The artist says, “When I did “The house”, people asked me what was inside the house and I said it was an abysm. My formal interest was on the outside of the house, its geometrical elements combined. From a symbolic point of view, the house expelled furniture that was impregnated with a presence. Now there is also a movement of these objects, which replicate themselves on their own, impregnated with memory.


In the exhibition “Sobremirada”, at Lurixs, Bechara has strayed from this path and exhibits completely different works, united by the process of oxidation of the materials. The shades of green and blue of “Copper in two” emerges from the oxidation of an emulsion of copper on canvas. On wood, the emulsion of metal in its raw state obtains earthly tones that, together with oil paint, make up the paintings “Fat with me” and “Fat with you”. And “Gelosia” combines three layers of glass with bands formed by oxidation of an emulsion of iron – a union linked to the space of the gallery, which determined the result of the work.


Bechara says that he began his experiments with the new materials by the end, the exhibition, and explains, “The combination of several layers of glass creates an almost sculptural volume, it implies an almost architectural relation with the space. In general, the artist, including myself, exhibits after a period of investigation, when he controls the procedures and the materials. “Sobremirada” offers the opposite path, the exhibition is an idea of the work that is still to come. They are works with which I start to deal with now. And that implies a greater risk. 


The artist also exhibits a series of new drawings entitled “The air” at Lurixs´ annex, across the street from the main gallery. There he exhibits also another offspring of “The house”, the sculpture “Blind” from the “Open House” series, which was previously worked on wood and now comes in cast aluminum. 

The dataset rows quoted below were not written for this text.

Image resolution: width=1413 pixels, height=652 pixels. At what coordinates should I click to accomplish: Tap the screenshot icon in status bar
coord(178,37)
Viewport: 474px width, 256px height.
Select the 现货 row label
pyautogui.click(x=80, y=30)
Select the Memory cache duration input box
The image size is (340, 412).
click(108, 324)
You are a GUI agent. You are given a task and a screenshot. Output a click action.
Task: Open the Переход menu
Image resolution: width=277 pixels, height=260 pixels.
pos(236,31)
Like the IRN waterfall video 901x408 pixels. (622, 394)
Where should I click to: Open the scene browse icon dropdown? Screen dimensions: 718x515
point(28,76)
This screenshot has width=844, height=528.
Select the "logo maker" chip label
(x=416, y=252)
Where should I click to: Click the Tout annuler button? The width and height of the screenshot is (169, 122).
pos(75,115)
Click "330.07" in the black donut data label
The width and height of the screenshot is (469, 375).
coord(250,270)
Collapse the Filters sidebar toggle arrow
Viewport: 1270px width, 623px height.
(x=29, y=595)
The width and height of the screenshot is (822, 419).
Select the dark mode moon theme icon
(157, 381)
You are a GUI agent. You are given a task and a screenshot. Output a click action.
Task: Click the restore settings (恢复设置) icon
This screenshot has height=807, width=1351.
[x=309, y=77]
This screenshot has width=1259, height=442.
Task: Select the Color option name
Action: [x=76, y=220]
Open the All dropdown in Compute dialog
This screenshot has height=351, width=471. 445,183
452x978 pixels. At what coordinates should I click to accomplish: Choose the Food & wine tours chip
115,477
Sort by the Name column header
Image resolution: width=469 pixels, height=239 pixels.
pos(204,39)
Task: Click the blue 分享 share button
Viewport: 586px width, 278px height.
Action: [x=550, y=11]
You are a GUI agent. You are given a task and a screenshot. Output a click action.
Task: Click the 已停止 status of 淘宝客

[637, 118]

The exhibitions crown a year in which the artist had six individual shows and participated in eight group exhibits, in Brazil and abroad, and also launched the book “José Bechara – Blefuscu”, published by the Spanish publishing house Dardo. Exhausted, impatient, and anxious, Bechara is dying to go back to his studio in Santa Teresa and immerse in the creative process with the new materials and procedures that he is discovering. But he has nothing to complain about. He says, “I am very concerned and in a bad mood, but I wouldn’t change this state for anything.”

 

An artist from the 90s

Born in Rio de Janeiro, José Bechara, 51, began his lessons in painting in 1987 at the place that perspired art in Rio in the eighties, the Escola de Artes Visuais do Parque Lage. The artist is part of the group that was formed after the one that shook the city with the exhibition, “Where are you, Generation 80?” He abandoned the canvas to explore the process of oxidation of metals, especially on canvases of trucks, work that made him known as one of the main names of the Generation 90. For a few years he has been exploring the theme of the house, in sculptures and installations of great inventiveness and geometric formality.

 

 

Suzana Velasco is an arts journalist for Jornal O Globo.